私とクァルテット浬との出会いは2019年夏、河口湖音楽祭で私がクラリネット奏者の故ペーター・シュミードルさんと共演した際に、コンサートでモーツァルトのクラリネット五重奏も演奏したいとのご要望があり、若手の実力あるカルテットを探したことがきっかけでした。
そのコンサートでシュミードルさんにその実力を認められ、初共演は大成功を収めたことをよく覚えています。
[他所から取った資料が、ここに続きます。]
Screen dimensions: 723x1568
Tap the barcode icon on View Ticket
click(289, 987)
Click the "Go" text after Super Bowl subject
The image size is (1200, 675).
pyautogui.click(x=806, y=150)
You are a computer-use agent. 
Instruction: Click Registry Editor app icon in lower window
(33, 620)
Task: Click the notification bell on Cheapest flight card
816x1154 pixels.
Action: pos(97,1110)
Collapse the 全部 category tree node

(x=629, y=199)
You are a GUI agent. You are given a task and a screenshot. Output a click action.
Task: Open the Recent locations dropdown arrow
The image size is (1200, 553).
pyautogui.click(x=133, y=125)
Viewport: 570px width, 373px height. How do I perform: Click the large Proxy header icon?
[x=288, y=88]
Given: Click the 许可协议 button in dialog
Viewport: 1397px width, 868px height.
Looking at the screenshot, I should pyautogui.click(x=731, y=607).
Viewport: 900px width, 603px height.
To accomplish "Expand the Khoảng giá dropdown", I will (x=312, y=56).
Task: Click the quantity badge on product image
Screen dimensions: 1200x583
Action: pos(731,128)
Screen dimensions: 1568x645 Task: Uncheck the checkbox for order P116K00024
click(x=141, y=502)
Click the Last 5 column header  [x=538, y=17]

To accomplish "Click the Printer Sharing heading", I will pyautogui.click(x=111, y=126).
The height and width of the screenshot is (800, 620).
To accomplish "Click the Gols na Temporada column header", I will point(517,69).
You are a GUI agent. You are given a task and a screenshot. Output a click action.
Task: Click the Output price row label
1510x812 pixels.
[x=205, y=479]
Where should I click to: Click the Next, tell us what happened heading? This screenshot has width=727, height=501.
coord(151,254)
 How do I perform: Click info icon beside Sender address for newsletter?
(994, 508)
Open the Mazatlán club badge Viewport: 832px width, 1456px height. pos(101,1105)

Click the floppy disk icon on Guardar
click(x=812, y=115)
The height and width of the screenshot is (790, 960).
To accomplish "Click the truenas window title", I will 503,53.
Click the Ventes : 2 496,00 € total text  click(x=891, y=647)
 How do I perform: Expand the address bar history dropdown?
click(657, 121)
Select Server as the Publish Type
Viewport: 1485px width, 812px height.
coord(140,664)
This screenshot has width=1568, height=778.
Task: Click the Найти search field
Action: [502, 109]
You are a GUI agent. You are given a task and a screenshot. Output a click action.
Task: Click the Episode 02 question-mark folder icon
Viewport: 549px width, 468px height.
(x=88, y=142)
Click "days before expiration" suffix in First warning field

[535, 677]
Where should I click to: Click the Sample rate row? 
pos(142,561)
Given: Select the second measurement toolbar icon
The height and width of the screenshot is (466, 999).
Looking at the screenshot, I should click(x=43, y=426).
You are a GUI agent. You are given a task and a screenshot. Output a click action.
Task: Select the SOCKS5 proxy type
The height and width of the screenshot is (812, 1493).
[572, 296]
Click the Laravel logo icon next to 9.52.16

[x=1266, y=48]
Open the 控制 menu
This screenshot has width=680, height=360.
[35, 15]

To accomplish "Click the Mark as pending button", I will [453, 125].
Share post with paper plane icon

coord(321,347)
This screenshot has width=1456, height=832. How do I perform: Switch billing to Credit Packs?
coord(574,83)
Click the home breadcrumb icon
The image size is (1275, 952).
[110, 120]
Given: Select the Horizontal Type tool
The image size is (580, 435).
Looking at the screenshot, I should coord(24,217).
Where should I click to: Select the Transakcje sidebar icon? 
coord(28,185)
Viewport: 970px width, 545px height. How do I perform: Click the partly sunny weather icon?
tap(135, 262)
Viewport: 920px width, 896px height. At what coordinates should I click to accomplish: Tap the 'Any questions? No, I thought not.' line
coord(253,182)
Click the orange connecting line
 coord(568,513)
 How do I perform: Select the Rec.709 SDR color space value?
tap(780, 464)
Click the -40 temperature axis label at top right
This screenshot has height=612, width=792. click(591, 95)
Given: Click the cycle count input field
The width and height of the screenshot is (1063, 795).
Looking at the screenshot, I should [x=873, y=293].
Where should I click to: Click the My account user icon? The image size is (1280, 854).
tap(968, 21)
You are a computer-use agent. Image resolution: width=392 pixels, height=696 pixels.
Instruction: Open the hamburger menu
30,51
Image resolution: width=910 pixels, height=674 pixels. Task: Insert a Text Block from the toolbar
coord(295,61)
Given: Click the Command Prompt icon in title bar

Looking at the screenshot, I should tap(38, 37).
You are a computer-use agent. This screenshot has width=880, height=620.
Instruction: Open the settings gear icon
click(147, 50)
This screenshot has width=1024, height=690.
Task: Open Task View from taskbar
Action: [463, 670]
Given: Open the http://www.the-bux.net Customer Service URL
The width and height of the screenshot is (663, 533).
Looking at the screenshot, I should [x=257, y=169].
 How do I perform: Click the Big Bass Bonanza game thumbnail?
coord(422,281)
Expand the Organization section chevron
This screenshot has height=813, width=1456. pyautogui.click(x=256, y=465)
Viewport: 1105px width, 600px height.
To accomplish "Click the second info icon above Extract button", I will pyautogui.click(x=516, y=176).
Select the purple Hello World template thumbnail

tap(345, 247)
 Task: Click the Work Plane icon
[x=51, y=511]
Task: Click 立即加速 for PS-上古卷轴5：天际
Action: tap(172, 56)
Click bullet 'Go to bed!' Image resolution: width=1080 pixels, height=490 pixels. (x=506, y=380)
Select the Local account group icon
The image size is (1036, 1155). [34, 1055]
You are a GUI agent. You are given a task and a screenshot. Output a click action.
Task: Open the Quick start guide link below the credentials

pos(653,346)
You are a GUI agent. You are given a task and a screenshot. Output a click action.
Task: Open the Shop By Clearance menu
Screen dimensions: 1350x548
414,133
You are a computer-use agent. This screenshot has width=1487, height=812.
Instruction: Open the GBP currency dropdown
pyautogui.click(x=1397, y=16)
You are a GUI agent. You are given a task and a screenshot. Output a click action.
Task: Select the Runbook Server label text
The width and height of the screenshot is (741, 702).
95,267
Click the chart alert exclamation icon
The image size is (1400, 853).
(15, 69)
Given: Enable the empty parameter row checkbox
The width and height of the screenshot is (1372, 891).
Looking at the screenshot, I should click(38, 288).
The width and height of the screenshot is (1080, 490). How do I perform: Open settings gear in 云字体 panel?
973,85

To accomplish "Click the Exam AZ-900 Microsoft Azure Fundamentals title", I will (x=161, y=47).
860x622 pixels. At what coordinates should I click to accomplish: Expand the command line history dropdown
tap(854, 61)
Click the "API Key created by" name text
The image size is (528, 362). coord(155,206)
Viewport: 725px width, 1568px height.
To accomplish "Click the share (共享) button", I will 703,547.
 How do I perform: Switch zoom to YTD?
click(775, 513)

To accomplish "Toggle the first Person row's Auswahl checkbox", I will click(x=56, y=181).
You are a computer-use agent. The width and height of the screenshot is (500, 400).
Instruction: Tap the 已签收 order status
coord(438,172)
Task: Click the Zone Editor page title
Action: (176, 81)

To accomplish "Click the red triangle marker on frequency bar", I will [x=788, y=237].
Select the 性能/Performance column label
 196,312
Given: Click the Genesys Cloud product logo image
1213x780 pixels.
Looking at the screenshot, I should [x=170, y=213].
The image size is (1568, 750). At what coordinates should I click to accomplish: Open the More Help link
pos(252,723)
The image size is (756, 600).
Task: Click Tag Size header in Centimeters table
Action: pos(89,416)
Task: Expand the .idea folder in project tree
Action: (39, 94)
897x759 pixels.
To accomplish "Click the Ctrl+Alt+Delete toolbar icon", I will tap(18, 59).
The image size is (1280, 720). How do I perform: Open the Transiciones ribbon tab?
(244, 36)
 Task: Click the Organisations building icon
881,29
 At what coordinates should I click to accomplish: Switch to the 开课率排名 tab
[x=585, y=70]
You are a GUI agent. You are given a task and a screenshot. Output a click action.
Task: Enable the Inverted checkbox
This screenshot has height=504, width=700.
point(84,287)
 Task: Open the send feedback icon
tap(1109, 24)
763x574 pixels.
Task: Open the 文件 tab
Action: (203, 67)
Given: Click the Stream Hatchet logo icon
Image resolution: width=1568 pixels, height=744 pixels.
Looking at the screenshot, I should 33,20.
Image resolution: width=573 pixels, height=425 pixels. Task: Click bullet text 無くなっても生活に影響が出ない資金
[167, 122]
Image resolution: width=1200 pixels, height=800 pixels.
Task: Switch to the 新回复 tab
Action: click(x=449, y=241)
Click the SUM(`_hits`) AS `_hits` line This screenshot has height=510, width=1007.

それからもご縁は続き、銘楽堂の地鎮祭、上棟式、竣工式など、銘楽堂の節目の大事な時に演奏をしてくれました。
銘楽堂ができてからは、現在の銘楽堂演奏家支援制度の前身ともなる支援事業の対象者として彼らを応援しました。ちょうどコロナ禍で演奏家は誰もが演奏活動自粛を余儀なくされていた頃で、手を差し伸べてくれる人もいない中、銘楽堂オーナー粟井英朗社長のお力添えのおかげでクァルテット浬は海外へと羽ばたいていきました。
そして昨年の夏、バンフ国際弦楽四重奏コンクールに出場が決まった時、本選3組に選ばれた時、本選での第3位とハイドン賞受賞という結果が出た時、その都度の報告に歓喜し、結果ももちろんですが配信で追った彼らの演奏の素晴らしさと世界で結果を出せるまでに成長した姿に胸がいっぱいでした。
そして今回出会って6年の時を経て、大きく成長した彼らを銘楽堂でまた迎えることができ、本当に感無量でした。


この日用意されたプログラムは、ハイドンの弦楽四重奏曲 第72番 ハ長調 Op.74-1と、メンデルスゾーンの弦楽四重奏曲 第2番 イ短調 Op.13。
バンフでハイドン賞を受賞した彼らのハイドンを格別な思いに耽りながら聴き、メンデルスゾーンでは作曲家のベートーヴェンへのオマージュがサロンに広がるのを感じ、本当に真摯に研鑽を積んでいることが伝わってくる渾身の演奏に敬意の念でいっぱいになりました。
今回は関係者を招いての非公開のコンサートとなりましたが、またいつかクァルテット浬のコンサートを銘楽堂で開催できることを願って止みません。
これからも銘楽堂はクァルテット浬の活躍に期待し、その活動を応援していきたいと思います!